Estelada
- Estelada blava
- Use: Civil flag
- Proportion: 2:3
- Design: Nine horizontal alternating equal stripes of yellow and red, with a white five-pointed star on a blue chevron.
- Designed by: Vicenç Albert Ballester
- Estelada vermella
- Use: Civil flag
- Adopted: 1972
- Design: Nine horizontal alternating equal stripes of yellow and red, with a red five-pointed star on a yellow chevron.

= Estelada =

Flag typically flown by Catalan independence supporters

The Estelada (/ca/; pl.
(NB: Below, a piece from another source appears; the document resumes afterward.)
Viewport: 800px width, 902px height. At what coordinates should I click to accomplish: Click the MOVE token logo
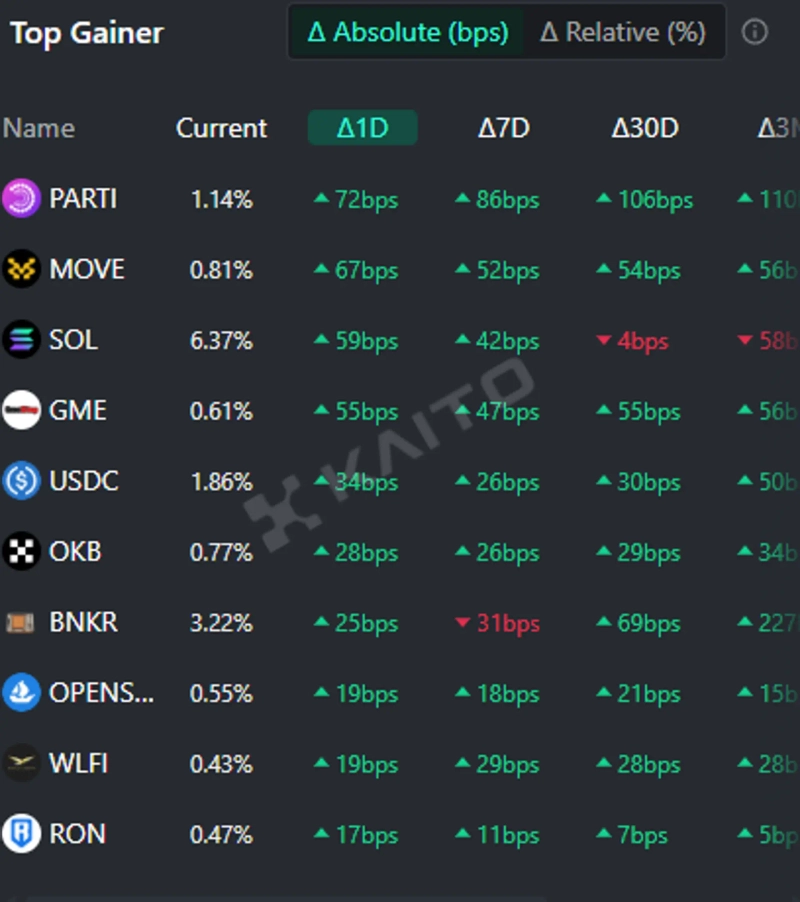click(21, 270)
Estelades; full name Senyera estelada, lit. 'starred flag' or 'lone star flag', from estel, "star") is a flag flown by Catalan independence supporters to express their support for an independent Catalonia or independent Països Catalans (Catalan Countries, the Catalan-speaking territory, which includes Valencia and the Balearic Islands).
The design of the Estelada comprises the red-and-yellow bars of the Senyera, with the addition of a five-pointed star in a triangle at the hoist.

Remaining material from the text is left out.